The global economy is headed for stronger growth in the last half of 2013, which will boost Canadian exports and fuel Canada's gross domestic product growth by 2.8% in 2014, a new report from RBC Economics predicts.

The Economic and financial Outlook, released this morning (September 17), says the improving global economy and low interest rates will mean the Canadian economy will grow at "above-potential pace" in the last half of 2013.

RBC is predicting real GDP growth of 1.8% in 2013 and 2.8% in 2014.
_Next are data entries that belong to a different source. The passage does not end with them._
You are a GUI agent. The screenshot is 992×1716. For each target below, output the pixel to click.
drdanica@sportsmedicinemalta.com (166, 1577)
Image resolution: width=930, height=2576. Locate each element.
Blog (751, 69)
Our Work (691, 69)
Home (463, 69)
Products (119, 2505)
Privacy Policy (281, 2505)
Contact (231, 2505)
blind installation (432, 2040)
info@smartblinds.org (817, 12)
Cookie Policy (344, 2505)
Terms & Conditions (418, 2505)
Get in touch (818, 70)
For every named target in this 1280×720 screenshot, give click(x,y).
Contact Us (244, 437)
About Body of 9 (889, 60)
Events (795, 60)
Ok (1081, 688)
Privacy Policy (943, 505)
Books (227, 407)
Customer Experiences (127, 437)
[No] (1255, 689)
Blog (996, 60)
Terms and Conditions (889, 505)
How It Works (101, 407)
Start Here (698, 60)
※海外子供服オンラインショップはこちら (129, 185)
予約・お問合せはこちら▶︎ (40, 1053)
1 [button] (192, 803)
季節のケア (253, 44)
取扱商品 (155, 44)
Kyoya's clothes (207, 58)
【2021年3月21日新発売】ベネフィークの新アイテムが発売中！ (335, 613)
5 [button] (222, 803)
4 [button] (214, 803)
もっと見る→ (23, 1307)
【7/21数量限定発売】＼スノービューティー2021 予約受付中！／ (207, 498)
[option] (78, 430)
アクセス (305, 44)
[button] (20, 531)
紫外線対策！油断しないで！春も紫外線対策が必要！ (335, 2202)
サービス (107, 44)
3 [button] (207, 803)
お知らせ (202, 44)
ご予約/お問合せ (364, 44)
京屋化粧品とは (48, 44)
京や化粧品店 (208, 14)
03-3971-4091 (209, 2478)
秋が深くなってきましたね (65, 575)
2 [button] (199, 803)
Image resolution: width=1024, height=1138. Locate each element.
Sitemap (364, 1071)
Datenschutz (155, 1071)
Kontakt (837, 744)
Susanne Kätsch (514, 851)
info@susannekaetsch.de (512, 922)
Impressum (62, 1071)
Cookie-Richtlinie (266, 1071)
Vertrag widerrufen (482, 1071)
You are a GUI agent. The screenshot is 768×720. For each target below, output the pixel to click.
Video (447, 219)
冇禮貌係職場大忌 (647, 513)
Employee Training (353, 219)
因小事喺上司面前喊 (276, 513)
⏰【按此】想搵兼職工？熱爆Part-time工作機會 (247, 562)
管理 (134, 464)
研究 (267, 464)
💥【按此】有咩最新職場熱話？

"The improvements in the U.S. housing market, rising motor vehicles sales and increasing U.S. business investment in machinery will augment the rising demand for Canadian exports coming from the Euro-area and the U.K. as the pace of economic growth improves," said Craig Wright, senior vice-president and chief economist for RBC.

Canada's job growth has been volatile, the analysis concludes, but adds that August's job numbers are encouraging. Canada had an average gain of 12,100 jobs per month for the six months leading up to August.

"We expect this pace of job creation to rise slightly on average through the forecast," Wright said. "This continuing support to household spending along with the improving external environment and rising investment will allow overall GDP growth to strengthen in 2014."

Canada's unemployment rate – in the 7% to 7.2% range since November 2012 – is expected to decline to 6.6% by 2014.

Canada's resource provinces are expected to lead Canada's GDP growth. Newfoundland and Labrador will lead the way in GDP growth, the report concludes, followed by Alberta, Saskatchewan and Manitoba.

"The pace of economic growth in all other provinces will be below the national average of 1.8%," the report states.

Although exports of B.C. lumber, natural gas, coal, copper, gold and silver have been increasing, consumer spending and job growth has tempered growth.

"Effectively, there were no net jobs created between the summers of 2012 and 2013," RBC's September 2013 provincial outlook states.

However, provincial outlook predicts an increase in capital spending on major projects will accelerate B.C.'s growth 2.7% in 2014.